It could never happen, that the present Apple glory falters, everyone will say. My refutation: it has never not happened in US industrial history, that the top tier giants don't tumble (typically in a big way). Apple is far more exposed to that outcome than the very few corporate giants that have done it best over long periods of time, such as Exxon (even they just saw their profits contract toward zero when oil crashed).
And that's why you get rid of the debt.
Just ask GE how they feel about their present balance sheet (negative $32 billion in net tangible assets). GE was on top of the world not very long ago. They're not the same situations, skeptics will declare; of course not, they don't have to be, Apple will follow its own unique scenario of faltering, as all companies do.
The biggest risk to Apple is the overall economy tanking, and if that happens, the Fed will lower rates. This causes inflation which eats away at the debt by making the amount 'owed' less (relative to the old value of the dollar).
> We’ve also achieved a significant milestone with our active installed base of devices reaching 1.3 billion in January. That’s an increase of 30 percent in just two years, which is a testament to the popularity of our products and the loyalty and satisfaction of our customers.
My personal example of my contribution to the raise of the installed base was: I've used the Christmas sales to buy a new iPhone for me and a new iPhone and new iPad for my parents. I've considered buying cheaper Android devices for the parents, but the ease of use of iOS and the better security compared to Android still won.

# RAW DATA:
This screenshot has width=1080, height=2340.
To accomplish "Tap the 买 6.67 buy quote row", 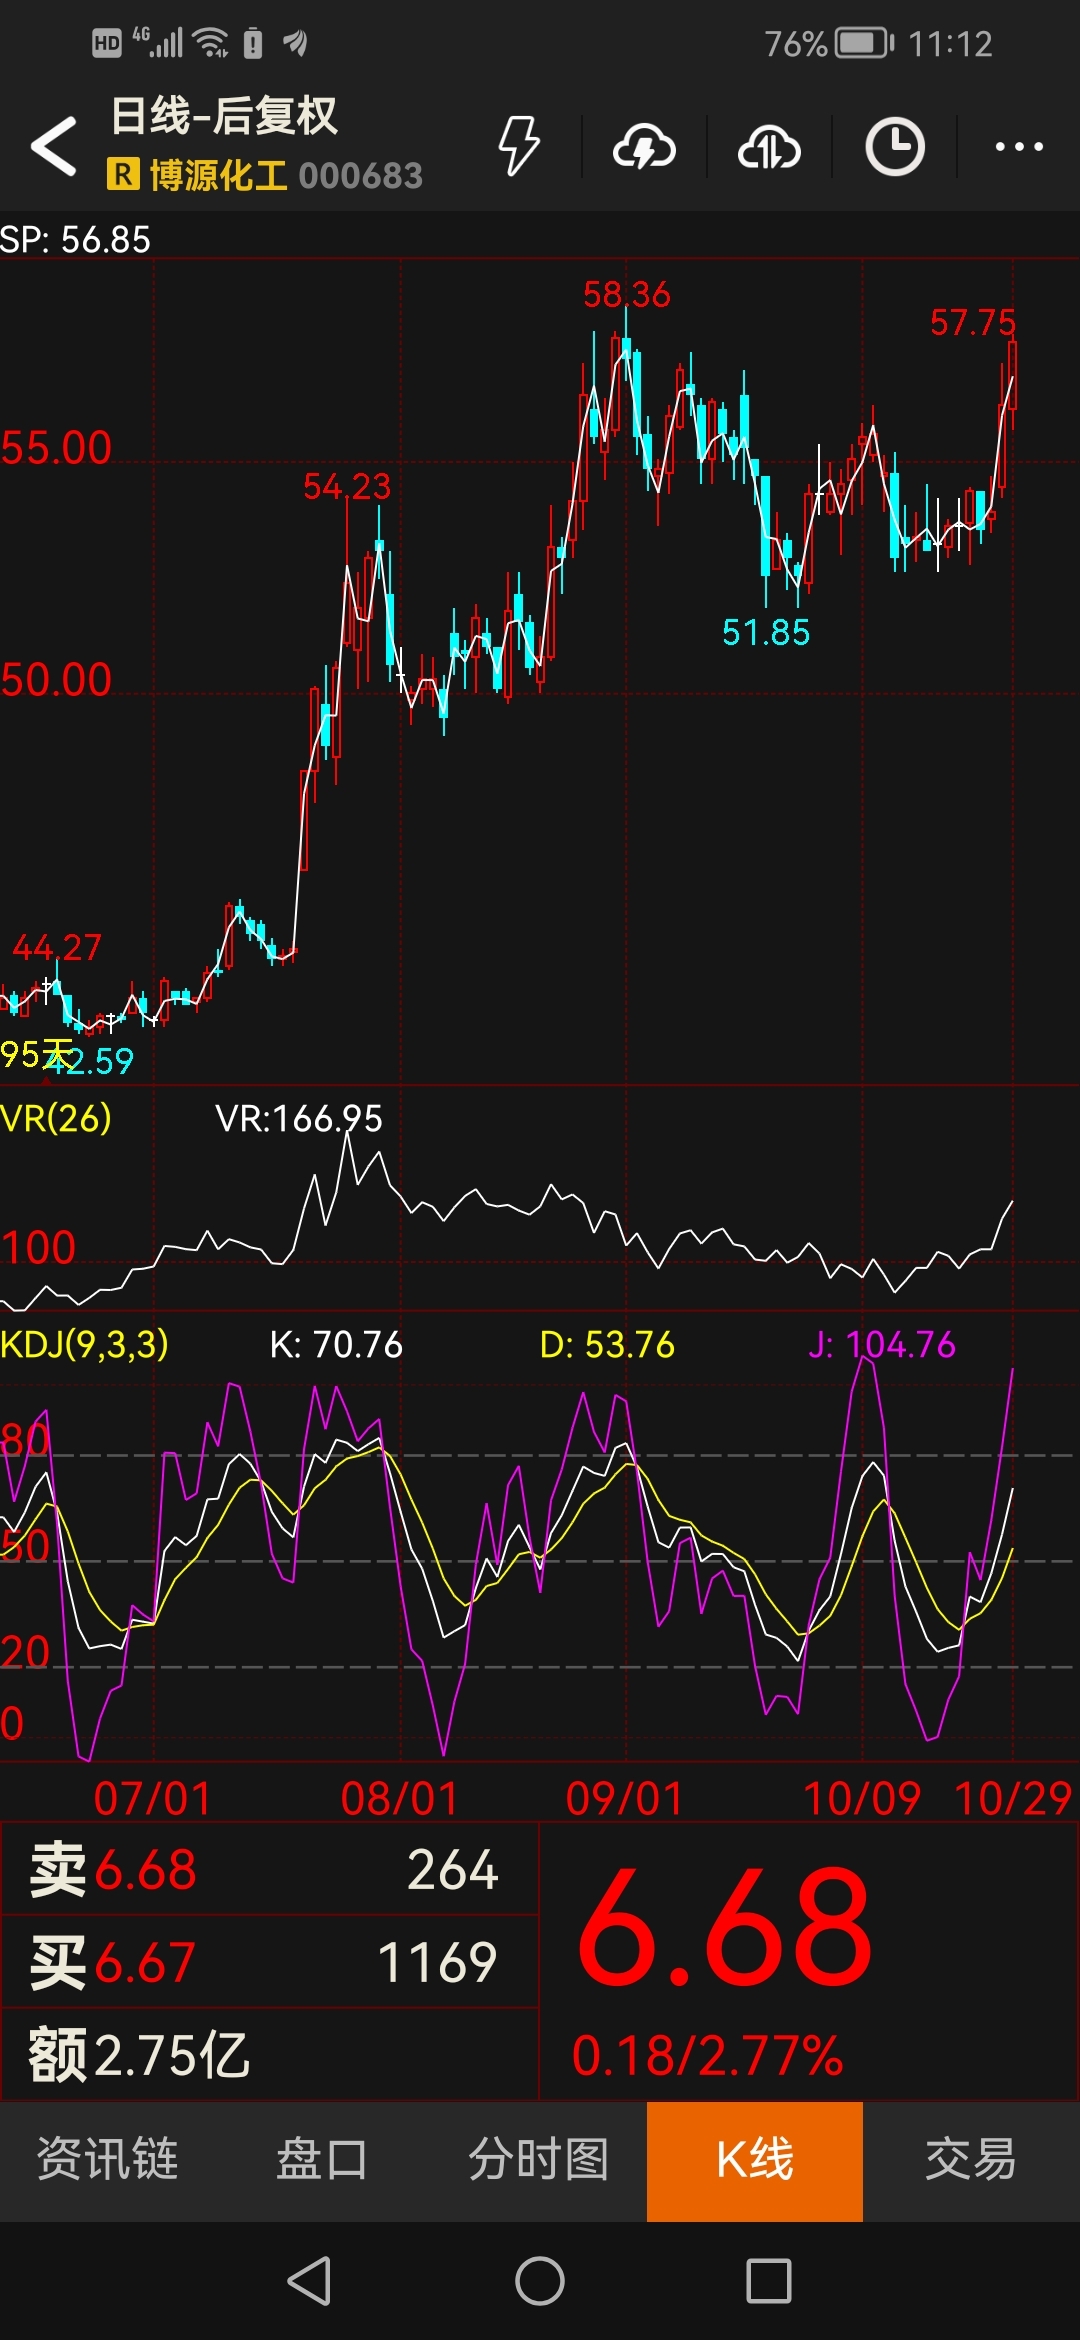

# EXERCISE SET:
• A. In the comments on Apple, does each statement agree with the text? Answer yes or no for each, and quote the words that decide it.
(i) GE had negative $32 billion in net tangible assets.
(ii) The active installed base reached 1.3 billion in December.
(iii) The writer bought Android devices for the parents.
• B. Switch "the Fed" to "the central bank" in the comments on Apple, and write out everything from "Just ask GE" down to "of our customers." with that change.
You can set the listing aside.

# RESPONSES FOR EACH TASK:
• A.
(i) Yes: "negative $32 billion in net tangible assets"
(ii) No: "reaching 1.3 billion in January"
(iii) No: "the ease of use of iOS and the better security compared to Android still won"

• B.
Just ask GE how they feel about their present balance sheet (negative $32 billion in net tangible assets). GE was on top of the world not very long ago. They're not the same situations, skeptics will declare; of course not, they don't have to be, Apple will follow its own unique scenario of faltering, as all companies do.
The biggest risk to Apple is the overall economy tanking, and if that happens, the central bank will lower rates. This causes inflation which eats away at the debt by making the amount 'owed' less (relative to the old value of the dollar).
> We’ve also achieved a significant milestone with our active installed base of devices reaching 1.3 billion in January. That’s an increase of 30 percent in just two years, which is a testament to the popularity of our products and the loyalty and satisfaction of our customers.